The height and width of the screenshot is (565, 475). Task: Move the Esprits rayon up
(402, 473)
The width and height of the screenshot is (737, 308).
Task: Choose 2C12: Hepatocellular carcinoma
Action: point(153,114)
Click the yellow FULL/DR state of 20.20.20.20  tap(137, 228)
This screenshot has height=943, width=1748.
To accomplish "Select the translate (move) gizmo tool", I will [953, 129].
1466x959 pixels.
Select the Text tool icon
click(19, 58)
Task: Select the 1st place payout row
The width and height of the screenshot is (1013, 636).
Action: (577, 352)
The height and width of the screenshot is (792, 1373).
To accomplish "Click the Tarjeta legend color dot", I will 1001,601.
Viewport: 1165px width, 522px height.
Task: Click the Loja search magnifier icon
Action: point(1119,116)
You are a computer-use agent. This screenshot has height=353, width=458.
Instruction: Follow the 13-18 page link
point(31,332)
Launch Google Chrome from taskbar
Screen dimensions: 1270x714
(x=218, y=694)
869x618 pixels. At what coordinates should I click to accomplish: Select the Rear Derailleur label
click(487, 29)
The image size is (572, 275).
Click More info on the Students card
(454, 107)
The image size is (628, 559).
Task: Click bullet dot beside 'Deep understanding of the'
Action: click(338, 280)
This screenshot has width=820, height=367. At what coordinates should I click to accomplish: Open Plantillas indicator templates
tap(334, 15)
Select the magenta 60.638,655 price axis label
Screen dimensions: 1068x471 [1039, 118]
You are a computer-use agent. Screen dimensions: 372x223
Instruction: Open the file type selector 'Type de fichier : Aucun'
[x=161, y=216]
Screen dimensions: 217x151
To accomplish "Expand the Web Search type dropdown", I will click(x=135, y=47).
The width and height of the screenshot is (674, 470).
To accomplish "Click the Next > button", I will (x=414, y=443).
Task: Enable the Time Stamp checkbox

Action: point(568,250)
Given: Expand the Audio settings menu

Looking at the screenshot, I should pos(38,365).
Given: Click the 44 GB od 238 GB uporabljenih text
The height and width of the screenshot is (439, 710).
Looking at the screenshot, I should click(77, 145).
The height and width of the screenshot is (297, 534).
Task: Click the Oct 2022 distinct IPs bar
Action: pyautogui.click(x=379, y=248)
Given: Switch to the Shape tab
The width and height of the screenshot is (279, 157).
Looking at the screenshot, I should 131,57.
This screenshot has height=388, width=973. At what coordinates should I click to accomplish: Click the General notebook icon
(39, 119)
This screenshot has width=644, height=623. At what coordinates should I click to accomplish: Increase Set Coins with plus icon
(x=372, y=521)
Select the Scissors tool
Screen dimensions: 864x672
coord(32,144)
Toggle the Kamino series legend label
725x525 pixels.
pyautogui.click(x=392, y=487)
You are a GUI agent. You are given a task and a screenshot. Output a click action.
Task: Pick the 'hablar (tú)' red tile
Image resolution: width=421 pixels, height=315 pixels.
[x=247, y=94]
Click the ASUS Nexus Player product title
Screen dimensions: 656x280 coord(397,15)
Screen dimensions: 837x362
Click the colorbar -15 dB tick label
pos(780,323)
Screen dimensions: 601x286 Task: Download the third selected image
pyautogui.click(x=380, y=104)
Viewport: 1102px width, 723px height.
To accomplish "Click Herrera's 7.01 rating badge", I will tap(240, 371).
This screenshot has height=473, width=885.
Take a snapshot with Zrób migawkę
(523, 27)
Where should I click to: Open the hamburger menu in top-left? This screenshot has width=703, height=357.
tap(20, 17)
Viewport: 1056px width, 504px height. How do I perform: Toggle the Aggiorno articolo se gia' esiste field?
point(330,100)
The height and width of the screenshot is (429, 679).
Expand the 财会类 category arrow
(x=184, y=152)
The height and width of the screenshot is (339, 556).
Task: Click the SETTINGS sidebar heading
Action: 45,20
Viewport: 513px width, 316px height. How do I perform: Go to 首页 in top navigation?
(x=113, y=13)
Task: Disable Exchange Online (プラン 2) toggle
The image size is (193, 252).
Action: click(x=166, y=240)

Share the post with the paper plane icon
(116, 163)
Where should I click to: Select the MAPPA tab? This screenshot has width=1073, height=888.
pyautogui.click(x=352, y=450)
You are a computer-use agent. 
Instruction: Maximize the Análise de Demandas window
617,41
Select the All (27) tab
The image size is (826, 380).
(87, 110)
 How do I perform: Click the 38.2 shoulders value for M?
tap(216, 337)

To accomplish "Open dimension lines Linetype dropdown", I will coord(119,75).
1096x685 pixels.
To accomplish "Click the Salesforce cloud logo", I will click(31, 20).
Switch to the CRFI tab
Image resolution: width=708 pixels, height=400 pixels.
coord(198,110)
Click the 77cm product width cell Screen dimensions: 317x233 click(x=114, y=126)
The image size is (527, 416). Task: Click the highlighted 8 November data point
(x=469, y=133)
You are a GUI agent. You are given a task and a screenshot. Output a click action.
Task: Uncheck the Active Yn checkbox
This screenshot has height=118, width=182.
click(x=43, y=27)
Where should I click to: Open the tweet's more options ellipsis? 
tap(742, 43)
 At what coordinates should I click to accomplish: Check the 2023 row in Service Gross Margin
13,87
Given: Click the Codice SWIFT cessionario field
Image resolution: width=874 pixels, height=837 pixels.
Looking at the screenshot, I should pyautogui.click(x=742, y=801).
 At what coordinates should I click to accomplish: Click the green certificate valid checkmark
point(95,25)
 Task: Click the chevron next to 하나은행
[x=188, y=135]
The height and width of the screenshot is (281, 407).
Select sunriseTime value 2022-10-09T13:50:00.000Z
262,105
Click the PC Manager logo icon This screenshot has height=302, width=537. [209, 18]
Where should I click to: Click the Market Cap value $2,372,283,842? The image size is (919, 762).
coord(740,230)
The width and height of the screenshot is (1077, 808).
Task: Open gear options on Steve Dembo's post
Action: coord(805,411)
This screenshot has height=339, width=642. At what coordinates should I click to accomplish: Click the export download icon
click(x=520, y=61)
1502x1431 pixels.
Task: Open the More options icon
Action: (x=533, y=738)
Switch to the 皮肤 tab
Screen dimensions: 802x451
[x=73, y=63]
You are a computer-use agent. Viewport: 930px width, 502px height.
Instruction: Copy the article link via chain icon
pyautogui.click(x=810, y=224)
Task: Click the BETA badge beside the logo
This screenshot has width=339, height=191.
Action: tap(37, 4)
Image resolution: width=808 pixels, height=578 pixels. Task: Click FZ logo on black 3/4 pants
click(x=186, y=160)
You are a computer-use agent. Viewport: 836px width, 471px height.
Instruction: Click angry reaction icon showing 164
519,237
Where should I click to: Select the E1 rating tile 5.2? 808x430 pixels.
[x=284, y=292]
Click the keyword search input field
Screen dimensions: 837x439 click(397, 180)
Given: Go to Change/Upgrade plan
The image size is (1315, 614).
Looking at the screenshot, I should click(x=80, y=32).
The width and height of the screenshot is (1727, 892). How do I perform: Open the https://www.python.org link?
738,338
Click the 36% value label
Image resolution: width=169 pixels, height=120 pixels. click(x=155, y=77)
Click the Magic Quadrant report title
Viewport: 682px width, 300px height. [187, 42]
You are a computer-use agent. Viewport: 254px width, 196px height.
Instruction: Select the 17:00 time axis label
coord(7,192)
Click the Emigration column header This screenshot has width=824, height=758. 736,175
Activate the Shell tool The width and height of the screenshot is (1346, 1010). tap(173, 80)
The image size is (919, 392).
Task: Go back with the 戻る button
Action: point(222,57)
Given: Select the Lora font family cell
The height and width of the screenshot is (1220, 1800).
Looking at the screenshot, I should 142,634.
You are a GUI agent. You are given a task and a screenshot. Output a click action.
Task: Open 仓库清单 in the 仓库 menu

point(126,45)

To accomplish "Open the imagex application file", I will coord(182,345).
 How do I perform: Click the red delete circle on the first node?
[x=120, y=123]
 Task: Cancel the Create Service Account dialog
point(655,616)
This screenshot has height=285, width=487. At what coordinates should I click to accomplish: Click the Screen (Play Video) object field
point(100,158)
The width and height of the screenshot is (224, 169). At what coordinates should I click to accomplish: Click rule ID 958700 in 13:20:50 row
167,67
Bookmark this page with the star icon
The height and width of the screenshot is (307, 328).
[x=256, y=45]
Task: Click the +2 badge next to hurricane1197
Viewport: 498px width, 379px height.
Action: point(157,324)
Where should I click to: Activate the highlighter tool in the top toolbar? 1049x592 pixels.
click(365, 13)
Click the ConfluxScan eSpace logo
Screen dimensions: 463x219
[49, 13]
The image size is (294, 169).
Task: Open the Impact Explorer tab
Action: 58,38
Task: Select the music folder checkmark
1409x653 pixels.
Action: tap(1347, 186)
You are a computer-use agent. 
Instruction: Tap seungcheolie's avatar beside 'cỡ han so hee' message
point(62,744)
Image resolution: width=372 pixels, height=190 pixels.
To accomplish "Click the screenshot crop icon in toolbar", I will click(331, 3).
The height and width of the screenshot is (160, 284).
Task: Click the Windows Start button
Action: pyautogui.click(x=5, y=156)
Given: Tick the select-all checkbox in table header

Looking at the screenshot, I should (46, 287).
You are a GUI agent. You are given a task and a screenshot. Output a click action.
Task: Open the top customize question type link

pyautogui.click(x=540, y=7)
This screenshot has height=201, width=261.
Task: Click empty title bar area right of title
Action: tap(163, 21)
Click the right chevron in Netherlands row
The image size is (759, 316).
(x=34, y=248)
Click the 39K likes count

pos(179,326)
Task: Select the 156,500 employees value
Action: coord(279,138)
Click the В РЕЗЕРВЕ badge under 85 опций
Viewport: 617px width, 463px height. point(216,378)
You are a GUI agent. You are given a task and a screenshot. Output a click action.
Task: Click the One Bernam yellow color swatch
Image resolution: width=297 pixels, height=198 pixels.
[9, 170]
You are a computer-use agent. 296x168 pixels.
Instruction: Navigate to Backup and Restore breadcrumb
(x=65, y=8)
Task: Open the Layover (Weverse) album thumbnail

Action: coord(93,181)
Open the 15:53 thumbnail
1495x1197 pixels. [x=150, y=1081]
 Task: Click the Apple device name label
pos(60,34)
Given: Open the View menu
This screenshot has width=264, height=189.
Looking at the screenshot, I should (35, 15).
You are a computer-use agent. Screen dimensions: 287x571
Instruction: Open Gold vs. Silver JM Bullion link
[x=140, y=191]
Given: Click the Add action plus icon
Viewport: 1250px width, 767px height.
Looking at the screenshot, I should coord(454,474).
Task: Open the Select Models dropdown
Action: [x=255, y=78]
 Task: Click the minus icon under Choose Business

■ ■ ■ ■

- Task to complete -
Please print the records again exactly, from the line containing "Task: Click the Apple device name label" through the last line of the records, both ends included.

- Written answer -
 Task: Click the Apple device name label
pos(60,34)
Given: Open the View menu
This screenshot has width=264, height=189.
Looking at the screenshot, I should (35, 15).
You are a computer-use agent. Screen dimensions: 287x571
Instruction: Open Gold vs. Silver JM Bullion link
[x=140, y=191]
Given: Click the Add action plus icon
Viewport: 1250px width, 767px height.
Looking at the screenshot, I should coord(454,474).
Task: Open the Select Models dropdown
Action: [x=255, y=78]
 Task: Click the minus icon under Choose Business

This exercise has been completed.